The movie is expertly shot by Michael Winner. It stands as a great example of gritty New American Cinema depictions of New York like The French Connection and Mean Streets. After a while, the movie feels a bit like a slasher flick. Every night Kersey goes out into the night with his revolver and a mission - somewhere inside of me I trembled for the poor purse snatcher who was about to paint a mural with his brains.

This is a good movie, and one that’s ripe for a remake in a capable director's hands. I’ve heard Death Wish be written off as a simple revenge/power fantasy. To some extent it is, but it is one that feels true and feels somewhat plausible. There’s the sense that one of Paul’s retaliatory acts could go horribly wrong at any minute. Bronson was in his 50’s when this was shot, and he doesn’t try to hide his age here. He carefully aims his shots. The probability of failure feels high. Keresy can’t run as fast as these kids or hit as hard. He’s ruthless but not to their level. At the end of the movie, Kersey even deals with the consequences of the vigilante life and ends up in the hospital.
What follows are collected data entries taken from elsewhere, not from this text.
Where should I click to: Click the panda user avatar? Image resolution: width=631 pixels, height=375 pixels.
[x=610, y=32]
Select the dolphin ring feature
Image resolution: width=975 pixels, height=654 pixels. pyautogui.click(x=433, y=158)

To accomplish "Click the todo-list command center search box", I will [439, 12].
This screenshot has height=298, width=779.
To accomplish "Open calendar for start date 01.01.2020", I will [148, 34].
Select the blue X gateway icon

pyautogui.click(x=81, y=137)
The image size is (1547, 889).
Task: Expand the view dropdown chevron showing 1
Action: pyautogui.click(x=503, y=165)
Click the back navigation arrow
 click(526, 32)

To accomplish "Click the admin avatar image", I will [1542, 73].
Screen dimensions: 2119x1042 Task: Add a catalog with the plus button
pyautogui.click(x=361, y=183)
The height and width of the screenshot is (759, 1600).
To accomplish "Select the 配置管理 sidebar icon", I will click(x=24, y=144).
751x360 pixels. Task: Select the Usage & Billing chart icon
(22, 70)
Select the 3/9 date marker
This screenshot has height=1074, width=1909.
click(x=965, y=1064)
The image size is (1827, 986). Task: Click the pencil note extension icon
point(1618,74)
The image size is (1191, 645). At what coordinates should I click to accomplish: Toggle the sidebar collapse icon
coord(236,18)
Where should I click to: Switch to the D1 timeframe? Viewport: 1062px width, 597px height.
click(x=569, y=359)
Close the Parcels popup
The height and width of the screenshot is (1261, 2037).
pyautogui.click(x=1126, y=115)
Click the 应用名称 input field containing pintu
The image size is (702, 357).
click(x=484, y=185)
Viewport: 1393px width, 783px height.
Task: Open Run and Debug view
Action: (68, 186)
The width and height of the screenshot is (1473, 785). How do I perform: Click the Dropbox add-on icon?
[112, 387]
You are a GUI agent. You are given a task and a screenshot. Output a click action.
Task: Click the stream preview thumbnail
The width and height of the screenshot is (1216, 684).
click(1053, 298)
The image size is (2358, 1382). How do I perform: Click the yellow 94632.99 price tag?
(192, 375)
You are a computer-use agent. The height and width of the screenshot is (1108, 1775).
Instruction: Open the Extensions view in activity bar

The revenge story is told time and again because it plays on our basest innate desires for justice. Every generation has their own take on this kind of story. I believe that in a decade full of revenge thrillers, Death Wish exemplifies best the national mood of institutional helplessness that ultimately pushed out President Carter for Ronald Reagan. Death Wish works just as well as a thriller as it does a historical document.

Tomorrow things get re-fried in crazy sauce in Death Wish II and Death Wish 3 – that’s not a typo by the way. The series jumped back and forth between roman numerals and standard letters.